Wednesday, May 14, 2008

Funnel Cloud Photo Op

As I write this, New Orleans is under a tornado watch. Fun week. Fun Spring. Let us pray hurricane season is less active.

You know you are in the digital age when you have multiple viewpoints and footage of a tornado striking a community of 12,000 people. My email inbox is literally full of pictures from the storm on St. Simons Island and Darien. I would love to give credit where credit is due, but most of these have come in anonymously as they make the rounds from place to place.
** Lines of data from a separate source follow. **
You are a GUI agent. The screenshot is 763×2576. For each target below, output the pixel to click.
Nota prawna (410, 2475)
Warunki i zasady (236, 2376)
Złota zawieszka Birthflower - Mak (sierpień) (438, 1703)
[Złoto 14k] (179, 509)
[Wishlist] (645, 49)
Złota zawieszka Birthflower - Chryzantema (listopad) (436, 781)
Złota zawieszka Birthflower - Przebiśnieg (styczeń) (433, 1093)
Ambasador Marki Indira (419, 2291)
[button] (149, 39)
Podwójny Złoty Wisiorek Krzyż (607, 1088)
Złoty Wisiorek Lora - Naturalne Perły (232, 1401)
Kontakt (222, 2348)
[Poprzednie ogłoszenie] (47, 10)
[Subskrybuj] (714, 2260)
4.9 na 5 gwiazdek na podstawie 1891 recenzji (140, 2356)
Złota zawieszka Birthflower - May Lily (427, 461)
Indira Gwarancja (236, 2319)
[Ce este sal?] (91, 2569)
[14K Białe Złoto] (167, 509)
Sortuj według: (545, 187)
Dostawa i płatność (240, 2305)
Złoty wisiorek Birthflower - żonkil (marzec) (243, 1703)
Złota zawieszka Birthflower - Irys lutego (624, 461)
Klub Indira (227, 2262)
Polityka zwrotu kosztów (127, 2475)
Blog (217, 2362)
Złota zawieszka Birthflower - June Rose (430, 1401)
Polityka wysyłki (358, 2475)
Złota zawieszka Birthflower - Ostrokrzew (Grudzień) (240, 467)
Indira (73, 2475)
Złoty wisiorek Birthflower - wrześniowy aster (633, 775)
I have no idea who took the pics above, but I've recieved it today from four different people back home. The first one is taken from the Malcolm McKinnon Airport on St. Simons Island, Georgia, looking north by northwest. The next one is looking out over the marsh, probably from Dunbar Point, also looking northwest. These two were taken about the same time from different locations, but you can tell when you look at the shape of the clouds.

Several emails have included this fantastic shot (it is in a sequence that culminates in the large funnel cloud pic above) as the funnel cloud forms over the marshes between mainland Brunswick and St. Simons Island. I'm sure that Islanders will find fish in their yards that weren't put there by human hands.

Usually pictures from this angle are of wildlife and sunsets, your average postcard image. Betcha these don't make it into the 2009 tour guides.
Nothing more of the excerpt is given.